Jamaican shoppers warned

Jamaican shoppers warned

(JAMAICA OBSERVER) — The Montego Bay Criminal Investigation Branch (CIB) is warning the public to refrain from leaving valuables in their vehicles, particularly those parked in the busy Fairview Shopping Centre area, where a number of vehicles have reportedly been broken into and cash and personal items stolen.

“Persons leave as much as $800,000 in their vehicles. We are appealing to members of the public to desist from such practice, don’t leave cash or anything of value in your vehicle at all, the culprits are very experienced in these areas, as it takes seconds for them to remove whatever valuables you leave in your vehicles,” Detective Sergeant Eulette Lewis Green pleaded.

She said it has come to the attention of the police that persons are stashing large sums of cash under the seats and mats of vehicles they park in the business centre, oblivious that they are being monitored by robbers.

“It has been observed that citizens are going to the banks and other business places in the area and leaving large sum of cash under the seats and mats of their vehicles while conducting other businesses in the area, when they return to the vehicle culprits would have gained entry either by breaking out the glass or gaining access to the vehicle by other means and steal the cash,” she said.

She told the Jamaica Observer West that recently thieves reportedly broke into three vehicles in the Fairview Shopping Centre area and stole cash totalling $1.3 million.

She urged persons conducting business in the area to minimise the use of cash.

“It is advised that you use cheques instead of cash where possible, and I want also to advise those who withdraw large sums for payroll to encourage their employees to open an account so the cash can be deposited in there. Whilst plain clothes officers are on duty in these areas, sometimes citizens need to play their roles in protecting their own properties.

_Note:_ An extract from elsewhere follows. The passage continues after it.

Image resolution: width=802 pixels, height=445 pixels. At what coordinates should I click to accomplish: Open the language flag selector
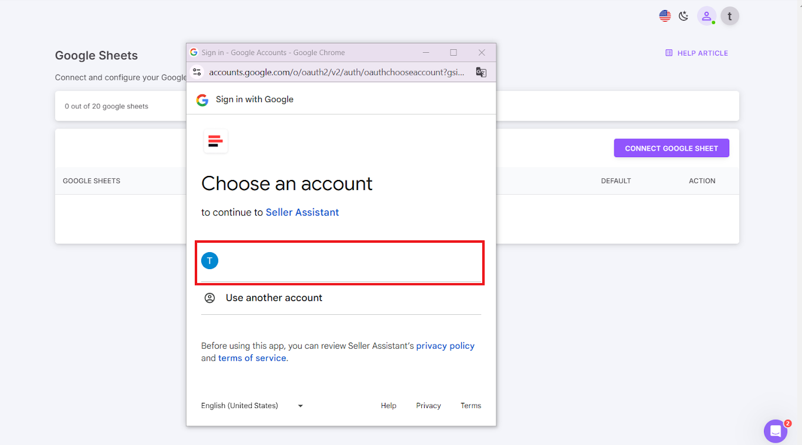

Even if you have an empty bag/pouch it is an invitation for the thieves to break in, so don’t leave it in plain sight. There are times when important documents are in these pouches and they are very hard to replace,” explained Lewis Green, who is also the St James liaison officer for the constabulary’s Corporate Communications Unit.

She stressed that the modus operandi of the thieves is for them to travel in groups one of which trails unsuspecting individuals into financial institutions and alert their cronies who remain outside.

“Be aware of your surroundings at all times as these culprits don’t work alone, at times one will remain outside whilst the accomplice will come inside the building /bank with you to keep in touch with his cronies outside,” she explained.

A businessman who operates in the area, who spoke to the Observer West on condition that his identity was not revealed, confirmed that there have been several reports of cars been broken into in the area.

“I was told that they are breaking into cars and stealing from the vehicles. They have even stolen a vehicle from over there recently. [But], it is not the first time, it is something that is happening,” he disclosed.

Lewis Green in the meantime is calling on members of the business community to invest in more closed-circuit televisions (CCTVs) in the area.

“We want to also encourage the business community to install more CCTVs as it serves a deterrent in some cases and will also capture the image of the culprits and others,” she argued.

She added: “Make sure your vehicles are securely locked before leaving the parking lot and activate your alarm system if you have one. If there is a parking lot available in front of the building you are going, use it so you can look out on the vehicle whilst you are inside the building.”

Winston Lawson, president of the Montego Bay Chamber of Commerce and Industry in the meantime has renewed his calls for the business community to “make their cameras available to the Jamaica Eye”.